/---
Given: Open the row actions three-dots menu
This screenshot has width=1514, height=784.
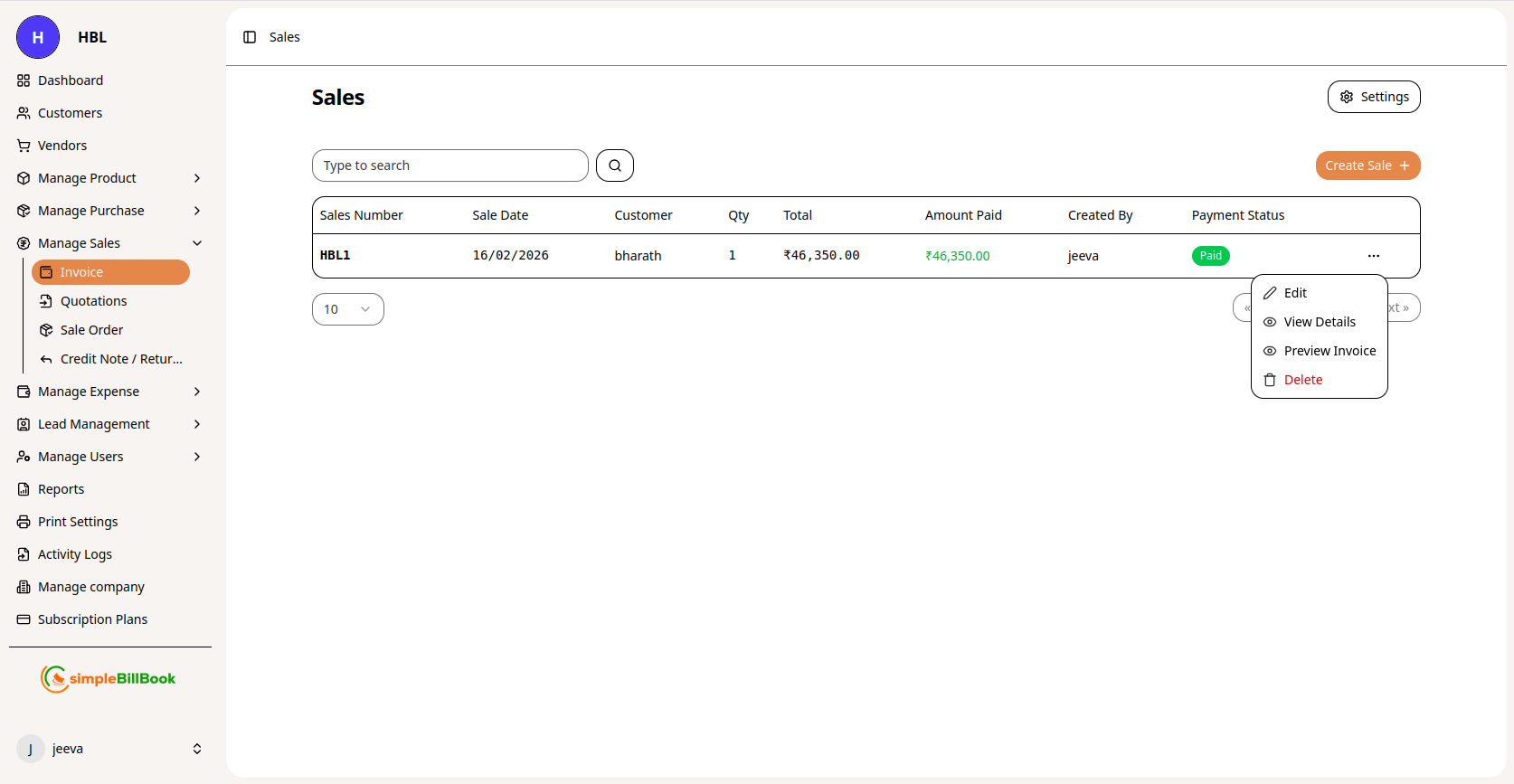Looking at the screenshot, I should [1373, 256].
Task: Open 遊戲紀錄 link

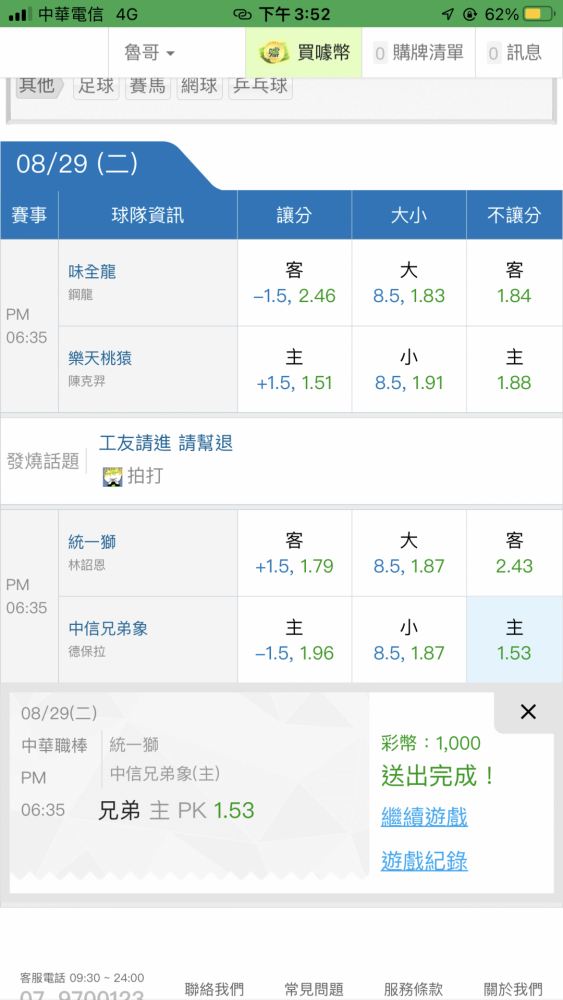Action: (x=424, y=861)
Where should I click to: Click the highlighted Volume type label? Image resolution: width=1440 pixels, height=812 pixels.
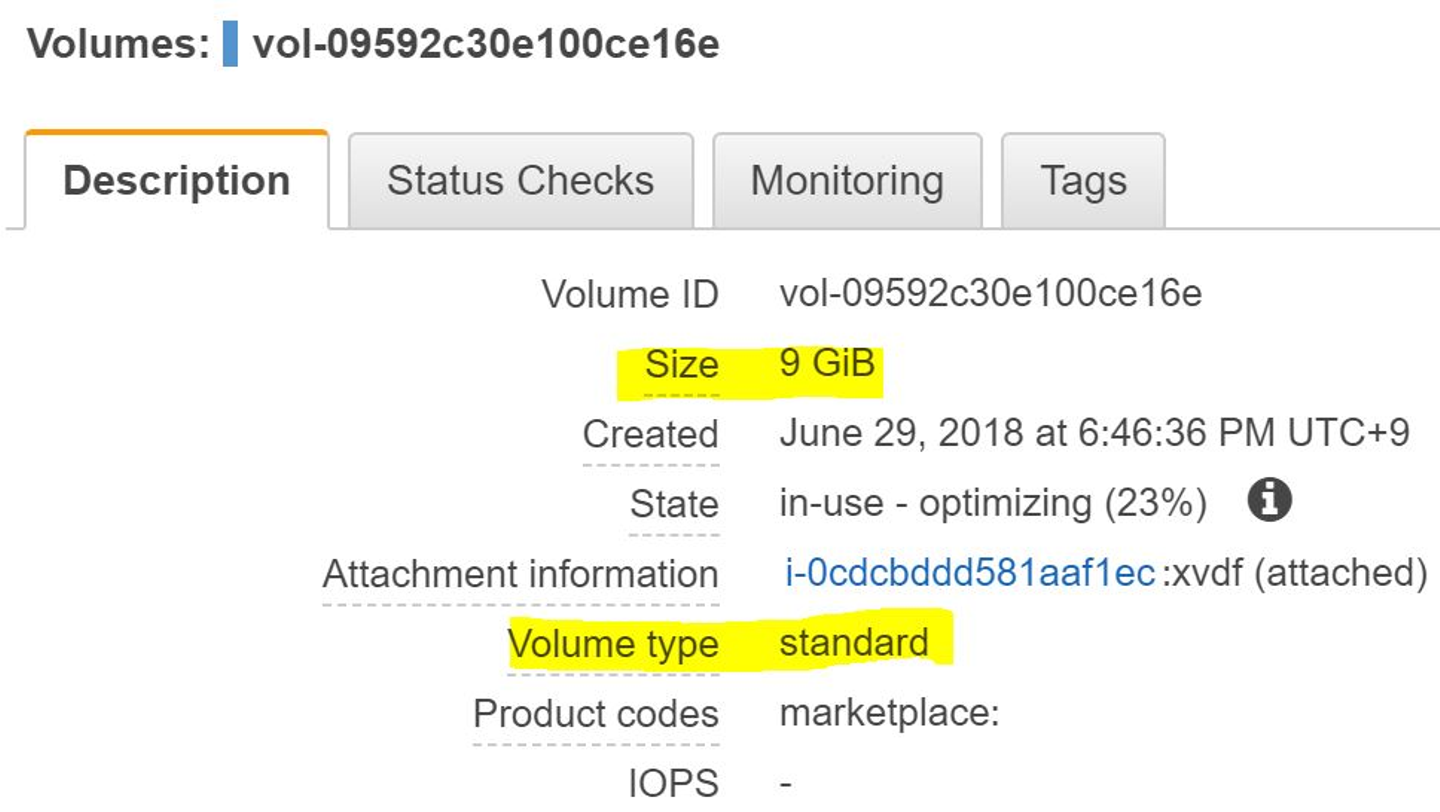point(613,644)
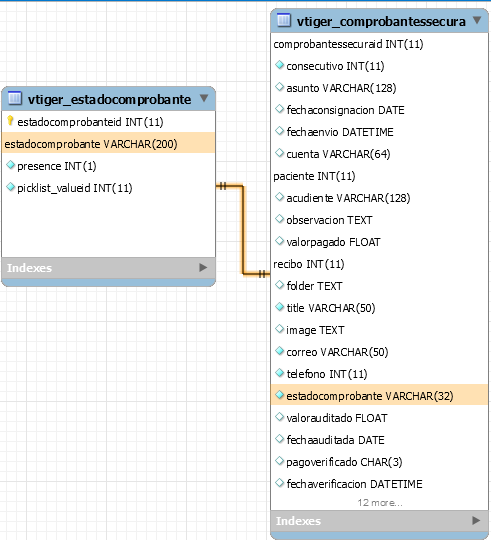
Task: Click the diamond icon beside telefono INT(11)
Action: [x=280, y=373]
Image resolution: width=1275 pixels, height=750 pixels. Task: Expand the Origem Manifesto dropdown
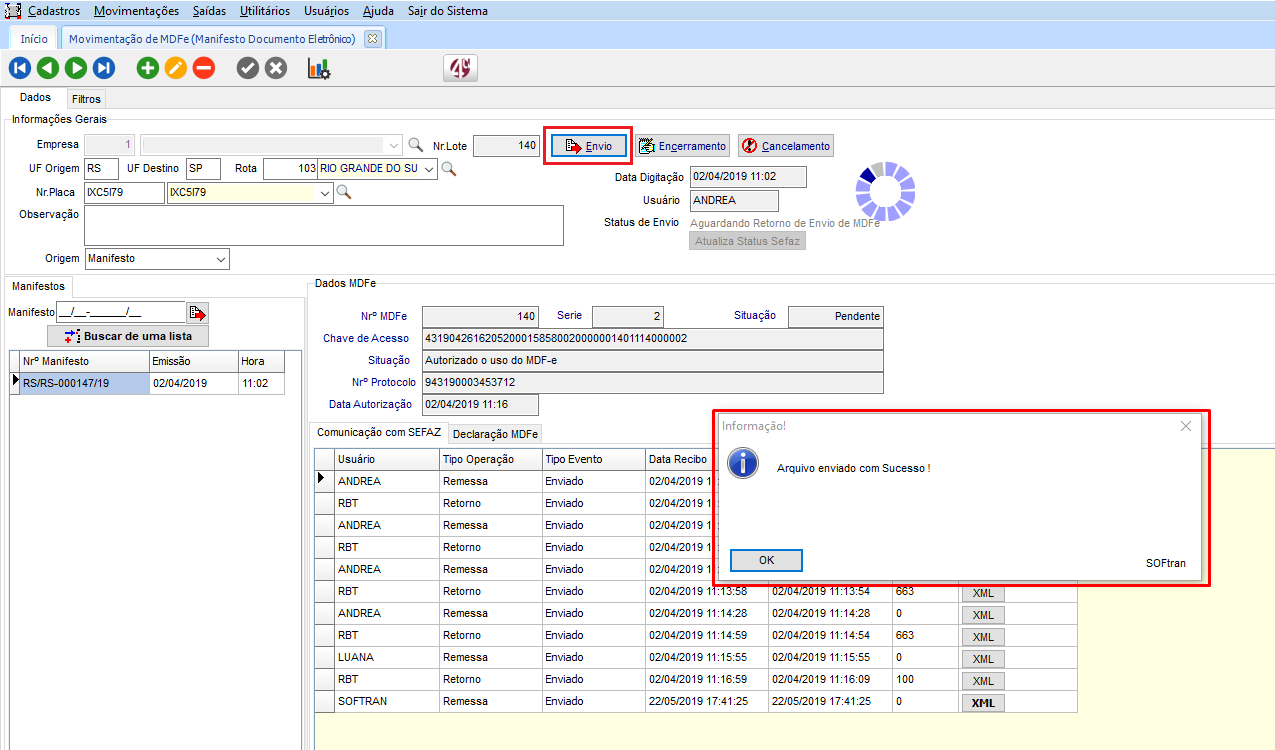[221, 259]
\---
_Your goal:_ The copy runs from the line containing "Image resolution: width=1275" through the last line of the material, both ends included. Reproduce those lines exactly and drop the pictures.

_Result of the task:_
Image resolution: width=1275 pixels, height=750 pixels. Task: Expand the Origem Manifesto dropdown
[221, 259]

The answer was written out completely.